Task goal:
Repeat all of the entries, please, keeping each line exact.

[Stored data entries]
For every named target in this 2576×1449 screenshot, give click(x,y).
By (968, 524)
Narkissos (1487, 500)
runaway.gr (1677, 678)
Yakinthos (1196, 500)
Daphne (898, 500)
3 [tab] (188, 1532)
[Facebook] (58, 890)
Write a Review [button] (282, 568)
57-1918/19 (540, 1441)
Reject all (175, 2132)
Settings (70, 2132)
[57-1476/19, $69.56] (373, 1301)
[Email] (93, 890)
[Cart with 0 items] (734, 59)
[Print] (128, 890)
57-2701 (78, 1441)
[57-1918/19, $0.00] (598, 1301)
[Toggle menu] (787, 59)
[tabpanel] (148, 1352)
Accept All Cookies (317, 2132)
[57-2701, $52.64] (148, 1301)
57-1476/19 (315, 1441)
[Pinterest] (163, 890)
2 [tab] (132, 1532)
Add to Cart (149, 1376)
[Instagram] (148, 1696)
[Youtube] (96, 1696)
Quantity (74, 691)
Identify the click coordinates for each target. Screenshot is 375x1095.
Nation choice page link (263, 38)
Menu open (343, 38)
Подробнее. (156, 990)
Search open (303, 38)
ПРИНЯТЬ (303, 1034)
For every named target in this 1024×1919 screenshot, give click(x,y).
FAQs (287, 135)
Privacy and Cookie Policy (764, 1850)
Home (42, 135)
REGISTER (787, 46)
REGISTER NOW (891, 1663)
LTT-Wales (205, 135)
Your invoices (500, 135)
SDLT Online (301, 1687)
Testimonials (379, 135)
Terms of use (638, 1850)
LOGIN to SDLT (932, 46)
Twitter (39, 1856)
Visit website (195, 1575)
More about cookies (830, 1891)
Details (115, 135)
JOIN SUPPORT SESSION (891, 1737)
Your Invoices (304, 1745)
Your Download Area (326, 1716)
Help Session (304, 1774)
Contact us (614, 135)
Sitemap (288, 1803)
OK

Solution to this task:
For every named target in this 2576×1449 screenshot, give click(x,y).
By (968, 524)
Narkissos (1487, 500)
runaway.gr (1677, 678)
Yakinthos (1196, 500)
Daphne (898, 500)
3 [tab] (188, 1532)
[Facebook] (58, 890)
Write a Review [button] (282, 568)
57-1918/19 (540, 1441)
Reject all (175, 2132)
Settings (70, 2132)
[57-1476/19, $69.56] (373, 1301)
[Email] (93, 890)
[Cart with 0 items] (734, 59)
[Print] (128, 890)
57-2701 (78, 1441)
[57-1918/19, $0.00] (598, 1301)
[Toggle menu] (787, 59)
[tabpanel] (148, 1352)
Accept All Cookies (317, 2132)
[57-2701, $52.64] (148, 1301)
57-1476/19 (315, 1441)
[Pinterest] (163, 890)
2 [tab] (132, 1532)
Add to Cart (149, 1376)
[Instagram] (148, 1696)
[Youtube] (96, 1696)
Quantity (74, 691)
Identify the click coordinates for each target. Screenshot is 375x1095.
Nation choice page link (263, 38)
Menu open (343, 38)
Подробнее. (156, 990)
Search open (303, 38)
ПРИНЯТЬ (303, 1034)
For every named target in this 1024×1919 screenshot, give click(x,y).
FAQs (287, 135)
Privacy and Cookie Policy (764, 1850)
Home (42, 135)
REGISTER (787, 46)
REGISTER NOW (891, 1663)
LTT-Wales (205, 135)
Your invoices (500, 135)
SDLT Online (301, 1687)
Testimonials (379, 135)
Terms of use (638, 1850)
LOGIN to SDLT (932, 46)
Twitter (39, 1856)
Visit website (195, 1575)
More about cookies (830, 1891)
Details (115, 135)
JOIN SUPPORT SESSION (891, 1737)
Your Invoices (304, 1745)
Your Download Area (326, 1716)
Help Session (304, 1774)
Contact us (614, 135)
Sitemap (288, 1803)
OK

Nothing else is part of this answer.